Editor's Note
graphmemory
Build and query embedded GraphRAG knowledge graphs with DuckDB-backed vector, full-text, and hybrid search. Use when the user wants to store entities and relations, run RAG over a graph, extract knowledge graphs from text with DSPy, run graph algorithms (PageRank, centrality, components), merge/upsert nodes and edges, fuzzy-dedupe an existing graph, or visualize interactively in a browser.

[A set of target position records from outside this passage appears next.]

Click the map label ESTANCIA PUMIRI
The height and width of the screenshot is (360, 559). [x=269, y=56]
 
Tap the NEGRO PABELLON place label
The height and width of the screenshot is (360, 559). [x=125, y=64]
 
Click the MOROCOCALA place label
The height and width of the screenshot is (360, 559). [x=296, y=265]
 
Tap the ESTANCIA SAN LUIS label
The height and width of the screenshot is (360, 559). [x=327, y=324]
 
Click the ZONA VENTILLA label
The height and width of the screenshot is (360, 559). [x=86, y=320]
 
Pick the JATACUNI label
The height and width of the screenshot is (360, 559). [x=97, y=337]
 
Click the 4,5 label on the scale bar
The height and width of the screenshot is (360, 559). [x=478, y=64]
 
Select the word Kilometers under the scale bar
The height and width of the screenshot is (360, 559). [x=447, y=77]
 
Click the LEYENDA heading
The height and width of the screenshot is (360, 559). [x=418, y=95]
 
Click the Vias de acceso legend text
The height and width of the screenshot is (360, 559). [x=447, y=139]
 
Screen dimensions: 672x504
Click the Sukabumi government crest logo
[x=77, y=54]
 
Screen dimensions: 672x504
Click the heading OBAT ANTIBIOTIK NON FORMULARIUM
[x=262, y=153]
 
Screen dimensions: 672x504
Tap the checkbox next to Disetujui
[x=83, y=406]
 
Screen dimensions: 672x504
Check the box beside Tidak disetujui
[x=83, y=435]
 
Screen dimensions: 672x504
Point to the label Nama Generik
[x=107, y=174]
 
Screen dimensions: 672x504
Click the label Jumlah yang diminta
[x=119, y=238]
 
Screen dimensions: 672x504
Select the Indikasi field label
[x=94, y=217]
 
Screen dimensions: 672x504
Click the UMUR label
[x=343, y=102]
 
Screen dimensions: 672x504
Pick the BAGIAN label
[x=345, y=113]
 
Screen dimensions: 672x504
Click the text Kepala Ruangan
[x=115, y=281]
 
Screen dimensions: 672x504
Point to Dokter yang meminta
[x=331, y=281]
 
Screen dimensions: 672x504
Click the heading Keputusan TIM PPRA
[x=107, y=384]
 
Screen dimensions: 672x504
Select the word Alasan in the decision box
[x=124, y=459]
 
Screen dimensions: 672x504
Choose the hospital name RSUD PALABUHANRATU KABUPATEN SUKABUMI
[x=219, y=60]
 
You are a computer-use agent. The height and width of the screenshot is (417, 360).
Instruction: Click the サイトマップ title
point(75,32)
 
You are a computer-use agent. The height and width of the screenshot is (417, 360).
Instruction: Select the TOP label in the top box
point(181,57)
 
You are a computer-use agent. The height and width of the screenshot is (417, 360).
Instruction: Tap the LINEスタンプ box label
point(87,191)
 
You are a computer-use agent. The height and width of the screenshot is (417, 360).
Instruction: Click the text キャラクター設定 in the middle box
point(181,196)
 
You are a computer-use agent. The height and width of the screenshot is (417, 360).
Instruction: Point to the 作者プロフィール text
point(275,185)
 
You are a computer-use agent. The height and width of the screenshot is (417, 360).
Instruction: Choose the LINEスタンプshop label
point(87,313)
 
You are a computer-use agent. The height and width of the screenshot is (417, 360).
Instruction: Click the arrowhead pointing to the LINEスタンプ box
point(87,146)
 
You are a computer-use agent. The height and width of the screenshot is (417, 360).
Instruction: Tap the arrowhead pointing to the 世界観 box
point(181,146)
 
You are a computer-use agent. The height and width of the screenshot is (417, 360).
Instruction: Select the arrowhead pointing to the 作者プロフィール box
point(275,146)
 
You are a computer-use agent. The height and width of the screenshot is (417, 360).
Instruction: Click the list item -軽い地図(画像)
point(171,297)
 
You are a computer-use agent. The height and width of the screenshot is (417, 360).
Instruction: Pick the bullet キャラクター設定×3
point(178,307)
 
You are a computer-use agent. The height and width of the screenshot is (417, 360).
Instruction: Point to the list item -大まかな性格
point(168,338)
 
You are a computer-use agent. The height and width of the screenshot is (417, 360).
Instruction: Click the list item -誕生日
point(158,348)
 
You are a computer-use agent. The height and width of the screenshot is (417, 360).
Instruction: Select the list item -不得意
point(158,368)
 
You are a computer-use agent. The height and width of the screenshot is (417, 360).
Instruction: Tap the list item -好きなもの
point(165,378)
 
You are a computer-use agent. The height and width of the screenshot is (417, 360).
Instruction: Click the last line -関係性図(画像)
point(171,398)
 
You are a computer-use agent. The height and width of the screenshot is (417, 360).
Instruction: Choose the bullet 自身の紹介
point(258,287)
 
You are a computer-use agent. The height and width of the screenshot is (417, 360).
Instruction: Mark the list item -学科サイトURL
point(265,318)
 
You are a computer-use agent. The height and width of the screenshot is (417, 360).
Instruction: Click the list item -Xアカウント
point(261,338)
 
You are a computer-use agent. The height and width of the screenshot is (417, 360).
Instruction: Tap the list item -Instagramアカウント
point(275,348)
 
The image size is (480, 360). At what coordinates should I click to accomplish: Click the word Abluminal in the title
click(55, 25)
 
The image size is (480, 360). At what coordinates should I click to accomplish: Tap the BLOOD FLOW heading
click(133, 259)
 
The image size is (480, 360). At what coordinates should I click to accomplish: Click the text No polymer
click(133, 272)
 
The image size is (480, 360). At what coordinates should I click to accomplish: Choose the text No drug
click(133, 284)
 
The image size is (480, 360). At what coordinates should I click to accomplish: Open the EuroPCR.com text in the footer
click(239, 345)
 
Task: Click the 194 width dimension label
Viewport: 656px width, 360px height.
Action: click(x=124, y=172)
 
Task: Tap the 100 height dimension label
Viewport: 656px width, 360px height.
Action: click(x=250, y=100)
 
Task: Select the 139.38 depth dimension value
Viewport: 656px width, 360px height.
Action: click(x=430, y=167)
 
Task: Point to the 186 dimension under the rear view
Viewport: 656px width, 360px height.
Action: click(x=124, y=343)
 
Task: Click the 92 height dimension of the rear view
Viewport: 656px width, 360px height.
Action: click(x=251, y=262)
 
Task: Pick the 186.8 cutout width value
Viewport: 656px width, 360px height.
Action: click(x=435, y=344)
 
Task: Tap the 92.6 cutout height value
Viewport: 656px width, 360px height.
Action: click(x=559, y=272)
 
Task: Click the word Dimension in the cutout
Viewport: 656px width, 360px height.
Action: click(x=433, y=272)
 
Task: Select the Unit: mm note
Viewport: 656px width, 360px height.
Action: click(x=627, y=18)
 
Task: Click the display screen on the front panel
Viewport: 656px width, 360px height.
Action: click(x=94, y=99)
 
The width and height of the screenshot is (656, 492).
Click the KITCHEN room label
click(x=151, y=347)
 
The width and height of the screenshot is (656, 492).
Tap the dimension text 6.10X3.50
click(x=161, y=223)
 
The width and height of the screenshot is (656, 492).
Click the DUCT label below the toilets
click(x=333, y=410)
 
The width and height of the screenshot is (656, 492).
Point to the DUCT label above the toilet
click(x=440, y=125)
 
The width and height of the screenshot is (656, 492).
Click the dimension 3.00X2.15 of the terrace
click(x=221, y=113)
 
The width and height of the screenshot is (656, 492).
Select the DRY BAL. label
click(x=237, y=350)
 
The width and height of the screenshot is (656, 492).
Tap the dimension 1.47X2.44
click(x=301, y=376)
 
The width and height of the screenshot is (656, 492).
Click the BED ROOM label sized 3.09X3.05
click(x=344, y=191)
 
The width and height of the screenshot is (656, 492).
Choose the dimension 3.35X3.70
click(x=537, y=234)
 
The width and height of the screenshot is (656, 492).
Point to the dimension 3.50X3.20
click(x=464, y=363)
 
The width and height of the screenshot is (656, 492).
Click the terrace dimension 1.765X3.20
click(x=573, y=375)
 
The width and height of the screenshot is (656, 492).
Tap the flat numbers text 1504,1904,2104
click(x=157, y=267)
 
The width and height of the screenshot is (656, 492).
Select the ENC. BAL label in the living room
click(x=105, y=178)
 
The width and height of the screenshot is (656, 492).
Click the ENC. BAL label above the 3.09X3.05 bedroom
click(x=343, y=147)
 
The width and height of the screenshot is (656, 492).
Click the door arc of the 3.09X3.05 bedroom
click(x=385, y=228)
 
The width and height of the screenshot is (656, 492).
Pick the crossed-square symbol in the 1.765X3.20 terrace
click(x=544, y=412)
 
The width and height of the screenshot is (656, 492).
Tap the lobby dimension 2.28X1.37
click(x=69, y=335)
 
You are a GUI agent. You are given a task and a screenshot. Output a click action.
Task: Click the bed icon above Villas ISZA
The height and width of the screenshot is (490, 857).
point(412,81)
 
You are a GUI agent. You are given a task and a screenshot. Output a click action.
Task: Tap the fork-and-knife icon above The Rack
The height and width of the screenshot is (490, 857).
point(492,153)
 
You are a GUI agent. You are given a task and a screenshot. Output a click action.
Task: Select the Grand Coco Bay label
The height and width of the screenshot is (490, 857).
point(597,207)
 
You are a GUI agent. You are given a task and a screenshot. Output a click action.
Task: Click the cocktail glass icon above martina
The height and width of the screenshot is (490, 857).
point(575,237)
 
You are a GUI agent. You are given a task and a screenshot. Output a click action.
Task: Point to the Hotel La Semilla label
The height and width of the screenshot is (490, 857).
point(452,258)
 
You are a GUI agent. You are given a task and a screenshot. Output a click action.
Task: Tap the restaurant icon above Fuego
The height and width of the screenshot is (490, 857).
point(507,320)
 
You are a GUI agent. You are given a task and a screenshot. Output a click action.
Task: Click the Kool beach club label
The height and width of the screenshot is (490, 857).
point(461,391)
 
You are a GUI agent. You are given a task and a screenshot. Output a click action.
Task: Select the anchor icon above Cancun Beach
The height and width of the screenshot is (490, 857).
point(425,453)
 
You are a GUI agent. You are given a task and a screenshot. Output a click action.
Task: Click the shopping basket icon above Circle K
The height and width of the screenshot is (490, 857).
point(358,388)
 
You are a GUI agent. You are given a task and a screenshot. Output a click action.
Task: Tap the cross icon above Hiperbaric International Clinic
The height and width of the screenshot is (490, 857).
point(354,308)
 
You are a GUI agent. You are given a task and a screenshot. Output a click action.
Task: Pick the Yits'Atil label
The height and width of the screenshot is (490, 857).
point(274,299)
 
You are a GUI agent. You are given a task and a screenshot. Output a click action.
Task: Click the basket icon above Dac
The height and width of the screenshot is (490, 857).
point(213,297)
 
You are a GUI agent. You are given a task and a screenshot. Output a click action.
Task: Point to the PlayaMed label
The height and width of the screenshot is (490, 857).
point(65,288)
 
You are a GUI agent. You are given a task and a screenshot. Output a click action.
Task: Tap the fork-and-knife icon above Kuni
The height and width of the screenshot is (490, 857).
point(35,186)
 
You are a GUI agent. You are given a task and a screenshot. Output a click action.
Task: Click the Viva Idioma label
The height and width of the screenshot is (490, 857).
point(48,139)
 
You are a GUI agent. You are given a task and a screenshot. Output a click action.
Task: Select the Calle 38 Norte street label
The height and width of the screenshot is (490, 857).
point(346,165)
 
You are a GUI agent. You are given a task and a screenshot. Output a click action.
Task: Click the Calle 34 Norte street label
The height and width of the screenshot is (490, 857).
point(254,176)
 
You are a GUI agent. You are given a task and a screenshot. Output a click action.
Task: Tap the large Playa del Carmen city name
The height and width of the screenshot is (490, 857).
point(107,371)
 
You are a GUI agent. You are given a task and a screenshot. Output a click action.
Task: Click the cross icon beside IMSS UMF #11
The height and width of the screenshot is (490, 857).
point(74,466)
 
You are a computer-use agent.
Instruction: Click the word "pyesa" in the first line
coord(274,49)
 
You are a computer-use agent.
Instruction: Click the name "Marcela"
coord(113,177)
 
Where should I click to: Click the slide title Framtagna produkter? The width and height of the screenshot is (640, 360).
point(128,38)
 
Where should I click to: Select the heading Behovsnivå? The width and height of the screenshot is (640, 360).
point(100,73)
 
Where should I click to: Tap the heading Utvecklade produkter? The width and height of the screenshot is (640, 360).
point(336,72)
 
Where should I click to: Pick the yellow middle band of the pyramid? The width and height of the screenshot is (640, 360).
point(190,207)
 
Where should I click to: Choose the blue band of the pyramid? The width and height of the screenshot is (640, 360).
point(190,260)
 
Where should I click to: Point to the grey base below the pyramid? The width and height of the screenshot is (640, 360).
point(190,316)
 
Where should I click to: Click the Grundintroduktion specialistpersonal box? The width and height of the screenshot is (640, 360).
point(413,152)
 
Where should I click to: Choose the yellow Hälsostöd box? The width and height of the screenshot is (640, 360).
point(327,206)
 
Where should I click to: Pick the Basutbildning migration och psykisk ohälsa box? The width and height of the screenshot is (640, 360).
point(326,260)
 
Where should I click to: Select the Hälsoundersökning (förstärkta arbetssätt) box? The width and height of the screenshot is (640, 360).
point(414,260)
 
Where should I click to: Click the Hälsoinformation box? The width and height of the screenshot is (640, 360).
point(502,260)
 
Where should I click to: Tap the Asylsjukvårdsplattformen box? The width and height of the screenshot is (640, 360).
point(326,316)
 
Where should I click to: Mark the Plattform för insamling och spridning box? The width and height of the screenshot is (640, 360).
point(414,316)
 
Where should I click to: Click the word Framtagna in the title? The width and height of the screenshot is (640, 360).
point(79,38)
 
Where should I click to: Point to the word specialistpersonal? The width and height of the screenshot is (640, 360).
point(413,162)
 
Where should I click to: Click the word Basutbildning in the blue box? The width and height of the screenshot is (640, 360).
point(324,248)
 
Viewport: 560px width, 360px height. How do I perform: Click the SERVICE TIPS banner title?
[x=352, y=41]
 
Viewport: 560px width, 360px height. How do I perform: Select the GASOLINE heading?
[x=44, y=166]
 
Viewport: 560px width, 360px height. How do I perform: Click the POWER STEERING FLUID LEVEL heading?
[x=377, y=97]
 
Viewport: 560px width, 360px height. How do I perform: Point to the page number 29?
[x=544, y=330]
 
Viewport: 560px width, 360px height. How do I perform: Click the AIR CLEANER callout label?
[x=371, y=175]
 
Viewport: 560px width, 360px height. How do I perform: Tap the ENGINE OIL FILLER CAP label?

Trigger phrases include "knowledge graph", "GraphRAG", "graph database", "hybrid search", "extract entities and relations", "DuckDB graph", "embedded graph store", "dedupe graph nodes".
Install
npx skills add https://github.com/bradAGI/GraphMemory --skill graphmemoryGraphMemory
Embedded GraphRAG database built on DuckDB. Single Python package — no server, no external services. Ships vector (HNSW), full-text (BM25), hybrid search, fluent query builder, multi-hop traversal, fuzzy dedup, DSPy extraction, NetworkX algorithms, and a zero-dep D3.js visualizer.
When to reach for this
- Knowledge graph with semantic search (not just a vector DB, not just a graph DB).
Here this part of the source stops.